Corporate Nannies

12 February 2009/1 Comment
By Nick Dunbar

Risky Finance

Do investment banks owe a duty of care to their corporate customers—in a similar way that they do to widows and orphans? Or should the principle of “caveat emptor” remain sacrosanct?

The issue is central to two lawsuits recently filed in London. In one, an Italian company lost its shirt after buying an exotic dollar hedge when it had no dollars to hedge in the first place. In another, a German bank was left nursing losses after buying AAA rated bonds that rapidly plunged to junk. In both cases, the losers are arguing that they were victims of misselling by unscrupulous investment banks.

These cases are important not just for the parties involved, but for the whole market in complex derivative products. And, indeed, for investment banking more generally.
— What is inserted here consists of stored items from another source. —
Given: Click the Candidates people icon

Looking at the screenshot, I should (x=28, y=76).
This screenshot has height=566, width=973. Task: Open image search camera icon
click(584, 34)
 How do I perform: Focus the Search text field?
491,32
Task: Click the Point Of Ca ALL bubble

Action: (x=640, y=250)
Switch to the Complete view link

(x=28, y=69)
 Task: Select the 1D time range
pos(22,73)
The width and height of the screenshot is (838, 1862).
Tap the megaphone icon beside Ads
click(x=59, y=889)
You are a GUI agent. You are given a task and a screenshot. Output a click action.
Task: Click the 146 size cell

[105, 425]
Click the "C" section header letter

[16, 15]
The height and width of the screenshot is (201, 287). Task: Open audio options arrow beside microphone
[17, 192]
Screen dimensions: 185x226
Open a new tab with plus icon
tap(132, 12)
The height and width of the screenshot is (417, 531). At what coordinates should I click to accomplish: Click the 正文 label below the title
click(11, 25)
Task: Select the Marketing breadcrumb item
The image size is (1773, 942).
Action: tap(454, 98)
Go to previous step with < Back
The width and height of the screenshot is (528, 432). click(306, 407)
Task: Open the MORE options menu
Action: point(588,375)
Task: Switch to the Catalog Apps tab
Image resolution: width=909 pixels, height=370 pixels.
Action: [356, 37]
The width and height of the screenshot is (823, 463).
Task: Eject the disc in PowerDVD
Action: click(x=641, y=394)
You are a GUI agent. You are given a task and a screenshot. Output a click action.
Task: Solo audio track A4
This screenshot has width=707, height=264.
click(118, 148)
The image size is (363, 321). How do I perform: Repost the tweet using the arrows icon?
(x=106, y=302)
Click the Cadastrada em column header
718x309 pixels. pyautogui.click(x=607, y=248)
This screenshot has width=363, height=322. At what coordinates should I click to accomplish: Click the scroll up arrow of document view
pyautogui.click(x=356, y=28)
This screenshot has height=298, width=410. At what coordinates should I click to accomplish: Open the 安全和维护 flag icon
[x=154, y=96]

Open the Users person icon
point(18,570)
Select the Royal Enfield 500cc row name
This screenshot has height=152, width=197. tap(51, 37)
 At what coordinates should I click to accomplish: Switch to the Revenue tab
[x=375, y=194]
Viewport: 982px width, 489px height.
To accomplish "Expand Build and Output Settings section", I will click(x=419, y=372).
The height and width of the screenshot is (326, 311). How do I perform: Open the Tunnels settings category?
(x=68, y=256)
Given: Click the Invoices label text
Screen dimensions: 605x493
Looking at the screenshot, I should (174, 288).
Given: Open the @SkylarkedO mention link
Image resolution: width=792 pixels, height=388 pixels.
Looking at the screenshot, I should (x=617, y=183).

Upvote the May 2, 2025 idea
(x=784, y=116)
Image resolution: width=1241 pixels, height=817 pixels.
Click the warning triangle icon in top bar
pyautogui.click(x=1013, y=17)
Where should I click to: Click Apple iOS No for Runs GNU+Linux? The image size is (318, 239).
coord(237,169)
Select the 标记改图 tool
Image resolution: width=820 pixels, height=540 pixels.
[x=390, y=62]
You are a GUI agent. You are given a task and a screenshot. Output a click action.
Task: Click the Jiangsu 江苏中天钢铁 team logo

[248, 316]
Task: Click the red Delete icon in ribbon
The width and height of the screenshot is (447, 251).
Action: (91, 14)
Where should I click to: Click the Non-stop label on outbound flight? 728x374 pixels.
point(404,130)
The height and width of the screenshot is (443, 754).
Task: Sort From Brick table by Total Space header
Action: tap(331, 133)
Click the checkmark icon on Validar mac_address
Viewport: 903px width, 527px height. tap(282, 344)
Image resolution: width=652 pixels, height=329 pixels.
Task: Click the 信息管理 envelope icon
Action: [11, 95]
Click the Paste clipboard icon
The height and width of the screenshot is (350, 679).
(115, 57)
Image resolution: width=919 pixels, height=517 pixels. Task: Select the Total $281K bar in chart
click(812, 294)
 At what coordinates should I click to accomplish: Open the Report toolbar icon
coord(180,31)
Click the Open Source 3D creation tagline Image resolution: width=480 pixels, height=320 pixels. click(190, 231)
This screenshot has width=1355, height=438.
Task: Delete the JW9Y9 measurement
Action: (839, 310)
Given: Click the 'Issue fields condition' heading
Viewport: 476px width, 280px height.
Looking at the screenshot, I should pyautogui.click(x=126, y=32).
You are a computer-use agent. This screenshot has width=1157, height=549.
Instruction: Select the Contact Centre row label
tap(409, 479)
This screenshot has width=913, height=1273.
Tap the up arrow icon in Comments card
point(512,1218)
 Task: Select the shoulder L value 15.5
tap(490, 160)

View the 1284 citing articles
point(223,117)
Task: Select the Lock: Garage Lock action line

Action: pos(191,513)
At a time when traditional capital markets and corporate finance revenues are under relentless pressure, derivatives make up the shortfall. The profits on structured transactions, can easily match those made in originations or takeovers.

The first case involves Poste Italiane, the state-owned Italian post office. When plans to privatise Poste led to mark-to-market accounting rules being applied to Poste’s books early this year, it emerged that Poste’s finance director, Massimo Catasta, had engaged in unauthorised loss-making derivatives transactions.

He had hedged €250m of Poste’s debt using a “knock-in quanto swap” bought from JP Morgan in July 2003. This exotic derivative contract seemed to magically reduce Poste’s funding costs. Unfortunately, it also turned out to contain a leveraged options bet on the US dollar swap market that soon went deeply underwater. Given that Poste had no US revenues or dollar-denominated debt, the suitability of the deal was clearly open to question. Catasta was duly dismissed, and Poste’s management filed court proceedings against JP Morgan seeking E40m of damages, claiming that the US giant knew full well that Catasta was not authorised to engage in such deals. JP has acknowledged receiving a writ but has not made any further comment

The second case, between German landesbank HSH Nordbank and Barclays Capital, involves the structured derivatives product du jour, the synthetic collateralised debt obligation (CDO). HSH bought over $500m of these products from Barclays in 2000 with the aim of diversifying its north German-focused lending business and making some extra returns too.

By late 2002, the AAA-rated tranches of the Barclays CDOs bought by HSH had plunged to junk levels. HSH now claims that Barclays used its mandate to manage the pool of loans underlying the CDOs to stuff them with other CDOs it couldn’t sell, as well as toxic credits owned by Barclays such as US manufactured housing and aircraft securitisations. Barclays disputes these characterisations.

How are the cases likely to develop? The investment banks’ defence in both cases is that the customer is as sophisticated as they are. JP Morgan used this argument very effectively to win a London high court battle in August against WestLB over Enron-related energy derivative contracts. It is likely to use this defence again.

Unlike the case of retail customers, the investment banks would say it is not their job to keep the likes of HSH Nordbank or Poste Italiane out of the derivatives casino should they choose to play, or check the credentials of the official putting his company’s chips on the roulette table. Derivatives legal documentation reinforces this by ring-fencing the dealers from any suggestion of fiduciary responsibility towards their customers. Indeed, they are known as “counterparties”, implying that both parties to the transaction are equals.

The customers’ response is that invoking watertight documentation misses the point. The derivatives market has grown so complex that the big derivatives houses have an inbuilt advantage—one that they can exploit ruthlessly. Smart customers may stick to simple derivatives products with a clear hedging purpose and price transparency. But smart derivatives salesmen will keep wining and dining their contacts until the likes of Catasta take the bait and allow the bank to profit from a weakness in corporate governance.

A related complaint—likely to be prominent in the HSH/Barclays lawsuit—is that the complexity of derivatives markets allows investment banks to benefit from conflicts of interest that would be ruled out in traditional securities markets with their all-important Chinese Walls. For example, synthetic CDO origination often takes place close to the credit trading desk, which in turn has a mandate to manage the risk of the bank’s loan portfolio. The traders hedge the loan book by buying default protection from oblivious customers, embedding the hedge in an opaque CDO that they arrange or “manage” on the customers’ behalf.

The courts are thought to be likely to favour the banks’ arguments. But even if the banks win, it is unlikely to be business as usual. The bad publicity that almost always comes out in cases like these could make the banks tread more carefully in future. In other cases, out-of-court payoffs have been needed to keep unhappy customers quiet. And, of course, if either JP Morgan or Barclays lost its case, it would send shockwaves through the industry. It would amount to slaughtering a goose that has been laying golden eggs.